Nebuzaradan “burned the house of the Lord and the king’s house and all the houses of Jerusalem” (2 Kings 25:9), and his men broke down the walls of Jerusalem (2 Kings 25:10). He then also carried a multitude of the people into exile, while leaving some of the poorest to tend the land (2 Kings 25:11–12). He gathered many of the influential men, including priests, military leaders, and council members, and brought them to Nebuchadnezzar, who had them put to death (2 Kings 25:18–21). Nebuzaradan evidently also returned to Jerusalem four years later and carried away 745 more captives (Jeremiah 52:30).

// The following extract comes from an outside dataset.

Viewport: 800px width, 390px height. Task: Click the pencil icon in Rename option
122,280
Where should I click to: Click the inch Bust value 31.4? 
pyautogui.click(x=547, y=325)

The Bible records little about Nebuzaradan himself, only his execution of the tasks prescribed to him by Nebuchadnezzar. However, we do know that he showed the prophet Jeremiah mercy, recognizing Jeremiah’s attempts to sway Judah to surrender to Babylon as being the will of God. (Jeremiah, known for his dramatic object lessons, had placed a yoke on his neck at God’s command and urged the nations to submit to the yoke of Babylon and live, as recorded in Jeremiah 27:2–11.)
The exchange between Nebuzaradan and Jeremiah, however, gives some insight into Nebuzaradan’s worldview. He begins by recognizing that Judah fell because of its sin and by God’s decree, saying, “The LORD your God pronounced this disaster against this place” (Jeremiah 40:2). He proceeded to release Jeremiah and offer him two options—come to Babylon, where Nebuzaradan would look out for him, or return to Judah. When Jeremiah elected to return to his homeland, Nebuzaradan “gave him an allowance of food and a present, and let him go” (Jeremiah 40:5).
We know next to nothing about Nebuzaradan the man, but in him we see an interesting phenomenon. Even a Babylonian conqueror recognizes the hand of God in the destruction of Jerusalem and attributes the victory of his own people to the Lord’s will. As Judah fell away from God and incurred the due punishment for its sin, the glory and knowledge of God spread even to the brutal conquerors of God’s people.